Over the past few years I’ve had quite a few whole-day endurance efforts. I don’t particularly like the moniker endurance: it implies that the activity is somehow painful, something to endure. In reality, I very much enjoy them. Anyway, what they have been is whole-day (more often, in fact, multi-day). This has given me time enough to practice some skills that are easy to overlook. The more explainable of these skills are proper hydration and fueling, besides other forms of logistics. Being good - or passable - at the things which just simply need to happen regularly throughout the effort if you want to complete it in a decent state. I think this is relevant to life in general: if you want life to be manageable there’s just loads of things you’ve got to do.

But the one I want to write about here is the one which I cite when people ask the following question: what on earth do you think about? I’m never really sure how to respond. The answer isn’t very profound for the most part, it’s mostly what I call firefighting. There’s always a tender point on my body, or I’m thinking about when I need to eat, drink, or go to the loo. It might even be that I’m worried about the next turning, or I don’t know how to cross the main road coming up. These all feel like profound emergencies at the time. And they are. But they disappear all the same.

This time firefighting is great. It leaves no room for contemplation or overthinking. Perhaps most importantly, it leaves no room for the latest notification on my phone.

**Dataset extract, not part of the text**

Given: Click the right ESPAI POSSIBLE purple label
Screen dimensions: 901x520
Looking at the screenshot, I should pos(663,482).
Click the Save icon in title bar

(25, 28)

I see a lot of things written about flow state, which according to Wikipedia is “deep immersion, focus, and intrinsic motivation”. I’ve never been sure whether it would be accurate to say I enter a flow state during these long efforts. In some ways I might describe it as the opposite. It feels more like an irregular beat than a flow. Discrete and jumpy rather than continuous and immersive. It feels as though I am at the mercy of everything, rather than at the mercy of nothing. This attribution makes me sound powerless, like a straw in the wind. But the reality is different. It develops the flexibility and agility which is required on any undertaking where external factors play a large part. You become connected to your body and your physical location in a way that we rarely are in modern life. It is exactly these tethers – one might even think of them as chains – which prevent flow. Instead of being ‘in the zone’, you become acutely outward-facing: aware of every screaming ligament, every rain-filled cloud, and every twang of hunger. But besides alerting you of smoking fires, these tethers also feed you joy. In the same way you notice the appearance of small niggles, you notice their disappearance. And every ray of sunshine. And every crumb of food.

The long days (and sometimes weeks) out anchor me to myself and my surroundings.

There is an instance of this I remember vividly. I had been forced to come off the canal because I reached a long underground tunnel without a towpath (before the steam engine, this meant workers had to ‘walk’ the boat through by lying down and pushing against the walls of the tunnel). The sign had promises of a path overground leading you across the fields and back onto the canal. I had got lost. Frustration was building, along with hunger and exhaustion. I could feel myself teetering. Then, as if a switch had been flicked, the wind swirled. The clouds turned black, and neigh-ing horses bolted in the adjacent fields. The heavens opened in a biblical fashion. The sky had burst, and I along with it. An immediate release of tension snapped me back. Suddenly, I was amazed by it all. The majesty of the grand oaks, the sweet smell of the rain, and the metallic darkness of the sky. All it had taken to shake me out of my malaise was involuntary engagement with my surroundings.

I believe it is important to be subject to the same things as our surroundings. Modern life seeks to detach. Often this is a good thing. Many of our ancestors perished from the cold. Far fewer of us do today. But once in a while, at least, it is good to be rained upon just as the trees are.